Page history last edited by Karla Irwin 7 years, 3 months ago

By Jessica Miller

 

Cloud computing is based on the idea that a user does not necessarily need to own or even understand all of the hardware and data storage space to use a particular software service or perform a particular task.  Users typically will pay only for what they use, either on a subscription basis or as they would pay for a utility such as electricity.  They also save on up-front equipment costs.  Potential drawbacks to cloud computing services include data security and privacy issues, as well as the potential for data loss.

 

Cloud computing is probably most easily demonstrated in web-based e-mail services like Gmail, Hotmail, or Yahoo! Mail or in photo storage sites like Flickr, Photobucket, or Snapfish.  Even information we post on social networking sites is stored “in the cloud.”
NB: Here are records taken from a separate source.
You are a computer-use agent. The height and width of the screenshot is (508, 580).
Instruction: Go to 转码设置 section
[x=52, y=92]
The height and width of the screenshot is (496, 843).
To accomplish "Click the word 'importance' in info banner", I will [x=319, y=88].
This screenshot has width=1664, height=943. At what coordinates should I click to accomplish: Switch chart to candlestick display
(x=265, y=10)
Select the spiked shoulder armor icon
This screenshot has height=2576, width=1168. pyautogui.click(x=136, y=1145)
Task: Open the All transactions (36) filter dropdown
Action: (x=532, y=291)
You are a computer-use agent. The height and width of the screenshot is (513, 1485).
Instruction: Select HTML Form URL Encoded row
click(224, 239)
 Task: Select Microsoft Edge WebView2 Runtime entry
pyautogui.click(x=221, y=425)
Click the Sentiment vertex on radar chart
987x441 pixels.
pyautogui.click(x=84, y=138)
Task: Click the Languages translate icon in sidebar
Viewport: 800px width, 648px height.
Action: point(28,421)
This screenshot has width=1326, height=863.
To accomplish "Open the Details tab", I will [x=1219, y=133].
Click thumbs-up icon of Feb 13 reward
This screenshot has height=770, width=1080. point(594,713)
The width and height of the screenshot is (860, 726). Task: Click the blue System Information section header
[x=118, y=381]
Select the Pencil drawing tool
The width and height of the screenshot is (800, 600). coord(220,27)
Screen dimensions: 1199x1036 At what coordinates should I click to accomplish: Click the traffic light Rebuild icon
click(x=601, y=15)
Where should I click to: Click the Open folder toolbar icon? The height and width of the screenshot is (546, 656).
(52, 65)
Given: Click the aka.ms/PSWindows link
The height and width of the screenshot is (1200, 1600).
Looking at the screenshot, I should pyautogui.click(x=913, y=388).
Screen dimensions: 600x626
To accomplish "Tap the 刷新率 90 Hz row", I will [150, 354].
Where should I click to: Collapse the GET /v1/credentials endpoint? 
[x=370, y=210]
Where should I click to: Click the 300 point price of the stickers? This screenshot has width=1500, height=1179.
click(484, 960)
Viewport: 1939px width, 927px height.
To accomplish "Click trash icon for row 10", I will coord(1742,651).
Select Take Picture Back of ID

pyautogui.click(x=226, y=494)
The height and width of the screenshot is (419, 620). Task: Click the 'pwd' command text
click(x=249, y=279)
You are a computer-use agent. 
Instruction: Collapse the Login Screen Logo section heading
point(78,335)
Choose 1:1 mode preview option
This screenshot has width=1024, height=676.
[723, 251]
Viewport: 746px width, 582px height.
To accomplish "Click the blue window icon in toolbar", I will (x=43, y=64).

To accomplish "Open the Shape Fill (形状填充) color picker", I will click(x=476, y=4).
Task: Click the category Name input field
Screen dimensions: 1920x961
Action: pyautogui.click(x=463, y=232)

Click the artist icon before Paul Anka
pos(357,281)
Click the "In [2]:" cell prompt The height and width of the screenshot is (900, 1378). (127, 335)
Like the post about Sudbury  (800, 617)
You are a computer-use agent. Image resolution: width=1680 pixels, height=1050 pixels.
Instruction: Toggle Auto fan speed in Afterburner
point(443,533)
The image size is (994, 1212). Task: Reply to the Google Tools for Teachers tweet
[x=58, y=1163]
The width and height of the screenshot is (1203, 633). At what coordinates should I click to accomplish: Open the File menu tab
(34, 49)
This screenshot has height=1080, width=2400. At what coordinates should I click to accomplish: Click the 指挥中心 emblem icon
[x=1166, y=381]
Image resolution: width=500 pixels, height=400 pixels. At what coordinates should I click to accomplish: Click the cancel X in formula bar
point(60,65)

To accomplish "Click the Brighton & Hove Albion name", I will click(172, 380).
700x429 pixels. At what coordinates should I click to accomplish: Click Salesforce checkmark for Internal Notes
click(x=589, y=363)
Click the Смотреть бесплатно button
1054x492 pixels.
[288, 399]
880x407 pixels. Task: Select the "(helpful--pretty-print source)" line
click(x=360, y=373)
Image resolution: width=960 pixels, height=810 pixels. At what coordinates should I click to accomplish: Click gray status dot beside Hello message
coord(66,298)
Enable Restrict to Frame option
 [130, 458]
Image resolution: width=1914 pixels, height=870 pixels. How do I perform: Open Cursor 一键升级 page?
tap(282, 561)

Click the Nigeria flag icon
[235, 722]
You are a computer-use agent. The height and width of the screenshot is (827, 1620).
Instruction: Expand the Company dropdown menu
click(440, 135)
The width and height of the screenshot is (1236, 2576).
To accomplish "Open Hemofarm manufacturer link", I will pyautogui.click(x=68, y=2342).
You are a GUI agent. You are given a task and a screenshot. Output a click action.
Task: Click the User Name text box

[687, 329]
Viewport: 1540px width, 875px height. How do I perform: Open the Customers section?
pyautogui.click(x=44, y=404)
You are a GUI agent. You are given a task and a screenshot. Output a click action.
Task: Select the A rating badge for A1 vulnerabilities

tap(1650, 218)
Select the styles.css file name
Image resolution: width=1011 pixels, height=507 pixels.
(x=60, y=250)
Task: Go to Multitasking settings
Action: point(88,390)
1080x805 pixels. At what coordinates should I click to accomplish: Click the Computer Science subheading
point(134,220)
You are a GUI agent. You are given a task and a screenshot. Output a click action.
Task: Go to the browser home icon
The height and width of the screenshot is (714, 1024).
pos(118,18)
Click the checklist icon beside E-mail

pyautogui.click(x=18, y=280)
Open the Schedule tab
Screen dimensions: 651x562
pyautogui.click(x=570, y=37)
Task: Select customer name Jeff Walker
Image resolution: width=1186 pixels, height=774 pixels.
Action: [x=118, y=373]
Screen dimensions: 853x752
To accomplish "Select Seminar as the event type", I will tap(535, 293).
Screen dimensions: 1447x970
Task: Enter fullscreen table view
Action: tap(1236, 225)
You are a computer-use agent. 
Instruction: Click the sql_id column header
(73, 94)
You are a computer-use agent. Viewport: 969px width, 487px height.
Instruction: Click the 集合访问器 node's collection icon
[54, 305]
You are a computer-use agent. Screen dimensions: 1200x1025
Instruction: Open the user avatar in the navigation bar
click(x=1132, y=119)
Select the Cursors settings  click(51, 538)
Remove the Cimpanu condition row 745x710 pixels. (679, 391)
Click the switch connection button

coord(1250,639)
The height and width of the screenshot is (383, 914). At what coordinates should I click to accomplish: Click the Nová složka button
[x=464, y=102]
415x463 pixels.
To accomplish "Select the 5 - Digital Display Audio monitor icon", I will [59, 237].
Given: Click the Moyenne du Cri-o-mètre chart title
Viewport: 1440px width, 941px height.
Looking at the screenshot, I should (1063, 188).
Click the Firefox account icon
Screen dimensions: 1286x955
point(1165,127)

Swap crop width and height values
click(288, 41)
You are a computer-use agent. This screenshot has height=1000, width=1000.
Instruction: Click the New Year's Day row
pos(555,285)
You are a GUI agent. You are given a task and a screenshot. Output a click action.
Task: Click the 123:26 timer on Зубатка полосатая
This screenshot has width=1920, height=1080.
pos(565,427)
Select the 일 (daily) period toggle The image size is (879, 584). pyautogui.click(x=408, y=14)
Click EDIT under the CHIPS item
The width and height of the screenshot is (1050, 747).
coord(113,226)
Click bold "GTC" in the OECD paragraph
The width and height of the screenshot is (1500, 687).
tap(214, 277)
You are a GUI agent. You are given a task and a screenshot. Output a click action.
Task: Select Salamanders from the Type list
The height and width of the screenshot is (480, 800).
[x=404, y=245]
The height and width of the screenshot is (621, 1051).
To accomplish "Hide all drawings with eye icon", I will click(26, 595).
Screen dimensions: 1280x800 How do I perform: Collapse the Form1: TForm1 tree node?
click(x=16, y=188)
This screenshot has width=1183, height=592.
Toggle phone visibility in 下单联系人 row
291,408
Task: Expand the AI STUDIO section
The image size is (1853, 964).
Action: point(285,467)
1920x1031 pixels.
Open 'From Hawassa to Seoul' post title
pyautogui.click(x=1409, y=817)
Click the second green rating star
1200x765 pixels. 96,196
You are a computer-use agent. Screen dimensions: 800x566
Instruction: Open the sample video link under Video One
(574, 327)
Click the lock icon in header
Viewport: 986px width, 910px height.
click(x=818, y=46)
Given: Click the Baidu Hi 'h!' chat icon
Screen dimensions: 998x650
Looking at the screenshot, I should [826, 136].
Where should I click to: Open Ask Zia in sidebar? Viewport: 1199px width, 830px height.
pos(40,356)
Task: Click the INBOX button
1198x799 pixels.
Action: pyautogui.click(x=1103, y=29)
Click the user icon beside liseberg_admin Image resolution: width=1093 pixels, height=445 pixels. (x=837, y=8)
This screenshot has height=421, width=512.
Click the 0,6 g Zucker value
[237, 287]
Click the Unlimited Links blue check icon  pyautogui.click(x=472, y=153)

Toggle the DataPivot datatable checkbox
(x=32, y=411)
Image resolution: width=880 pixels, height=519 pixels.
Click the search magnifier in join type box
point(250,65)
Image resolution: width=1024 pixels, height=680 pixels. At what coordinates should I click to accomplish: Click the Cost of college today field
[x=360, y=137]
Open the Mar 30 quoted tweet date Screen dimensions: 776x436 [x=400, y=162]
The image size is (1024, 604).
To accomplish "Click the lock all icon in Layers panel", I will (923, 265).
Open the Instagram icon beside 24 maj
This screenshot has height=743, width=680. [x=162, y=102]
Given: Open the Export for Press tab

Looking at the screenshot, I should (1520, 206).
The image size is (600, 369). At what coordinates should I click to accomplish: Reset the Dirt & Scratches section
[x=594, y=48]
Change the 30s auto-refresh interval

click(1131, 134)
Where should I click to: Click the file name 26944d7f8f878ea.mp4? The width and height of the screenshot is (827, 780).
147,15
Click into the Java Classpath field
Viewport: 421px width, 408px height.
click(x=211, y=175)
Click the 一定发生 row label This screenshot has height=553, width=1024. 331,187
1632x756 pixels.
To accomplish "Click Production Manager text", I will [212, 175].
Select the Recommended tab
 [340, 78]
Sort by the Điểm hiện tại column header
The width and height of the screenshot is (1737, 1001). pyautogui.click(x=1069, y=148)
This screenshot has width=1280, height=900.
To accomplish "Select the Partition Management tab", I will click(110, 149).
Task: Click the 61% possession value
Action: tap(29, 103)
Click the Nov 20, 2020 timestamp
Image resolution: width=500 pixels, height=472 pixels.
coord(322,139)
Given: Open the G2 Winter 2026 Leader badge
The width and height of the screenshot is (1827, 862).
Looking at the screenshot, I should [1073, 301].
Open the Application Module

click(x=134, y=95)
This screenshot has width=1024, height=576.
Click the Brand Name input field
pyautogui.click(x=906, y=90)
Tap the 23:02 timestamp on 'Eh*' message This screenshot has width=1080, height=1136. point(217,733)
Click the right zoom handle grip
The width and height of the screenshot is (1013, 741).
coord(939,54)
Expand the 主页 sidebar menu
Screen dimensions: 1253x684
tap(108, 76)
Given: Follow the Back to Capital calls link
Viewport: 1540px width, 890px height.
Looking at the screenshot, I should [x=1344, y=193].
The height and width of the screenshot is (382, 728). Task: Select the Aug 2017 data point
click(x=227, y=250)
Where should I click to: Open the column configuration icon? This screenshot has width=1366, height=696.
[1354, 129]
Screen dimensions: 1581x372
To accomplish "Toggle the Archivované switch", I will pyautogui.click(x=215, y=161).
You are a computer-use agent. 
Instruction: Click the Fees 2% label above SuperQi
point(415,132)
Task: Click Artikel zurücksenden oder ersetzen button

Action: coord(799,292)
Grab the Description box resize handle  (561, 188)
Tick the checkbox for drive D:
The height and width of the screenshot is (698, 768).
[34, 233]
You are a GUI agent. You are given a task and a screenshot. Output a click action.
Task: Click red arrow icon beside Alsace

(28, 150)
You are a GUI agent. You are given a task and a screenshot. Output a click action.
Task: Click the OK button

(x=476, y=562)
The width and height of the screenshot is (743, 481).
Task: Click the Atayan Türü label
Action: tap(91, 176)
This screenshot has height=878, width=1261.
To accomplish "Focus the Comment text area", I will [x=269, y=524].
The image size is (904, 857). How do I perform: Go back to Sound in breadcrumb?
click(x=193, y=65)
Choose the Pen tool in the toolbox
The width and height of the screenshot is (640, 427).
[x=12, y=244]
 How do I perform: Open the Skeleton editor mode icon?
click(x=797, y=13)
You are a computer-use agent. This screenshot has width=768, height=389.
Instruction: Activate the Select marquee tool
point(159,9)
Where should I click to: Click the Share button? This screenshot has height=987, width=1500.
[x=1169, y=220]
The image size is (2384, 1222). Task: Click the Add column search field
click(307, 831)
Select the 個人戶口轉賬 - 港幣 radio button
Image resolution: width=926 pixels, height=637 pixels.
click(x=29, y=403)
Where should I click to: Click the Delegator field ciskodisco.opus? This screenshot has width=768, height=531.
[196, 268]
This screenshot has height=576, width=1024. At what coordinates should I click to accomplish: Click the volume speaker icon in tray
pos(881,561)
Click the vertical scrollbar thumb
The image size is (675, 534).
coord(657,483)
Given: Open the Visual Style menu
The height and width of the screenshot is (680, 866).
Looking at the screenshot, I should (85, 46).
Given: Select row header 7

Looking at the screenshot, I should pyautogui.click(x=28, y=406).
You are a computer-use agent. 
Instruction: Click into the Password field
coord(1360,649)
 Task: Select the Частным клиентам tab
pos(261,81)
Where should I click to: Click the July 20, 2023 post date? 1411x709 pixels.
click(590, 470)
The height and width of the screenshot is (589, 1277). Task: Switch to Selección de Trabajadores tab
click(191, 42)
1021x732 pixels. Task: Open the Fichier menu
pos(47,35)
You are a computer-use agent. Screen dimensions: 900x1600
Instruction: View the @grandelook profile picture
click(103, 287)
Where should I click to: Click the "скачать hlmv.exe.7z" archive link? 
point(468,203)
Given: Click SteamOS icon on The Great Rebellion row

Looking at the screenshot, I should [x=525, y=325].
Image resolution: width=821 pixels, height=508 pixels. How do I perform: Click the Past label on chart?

The Library of Congress, as part of its National Digital Information Infrastructure & Preservation Program, has partnered with the New York Public Library, the Biodiversity Heritage Library, and DuraSpace (an open source software company) to test the viability of cloud technology for long-term digital preservation.  Check out LC’s press release and DuraSpace’s blog on the program.

 

Tasks

 

  1. Read through the articles and view the video in the resources section.
  2. Make a list of the services you use at work or at home that you think use cloud computing technologies.

 

Blog Prompts

 

  • In what ways do you think archival institutions can make use of cloud computing services?
  • What are some of the issues archivists will need to consider with regard to using cloud services?
  • Does your institution use any cloud services, or have you used any in other settings?  If so, how well do they work?
  • Are you responsible for records management at your institution? How does cloud computing affect the management of those records?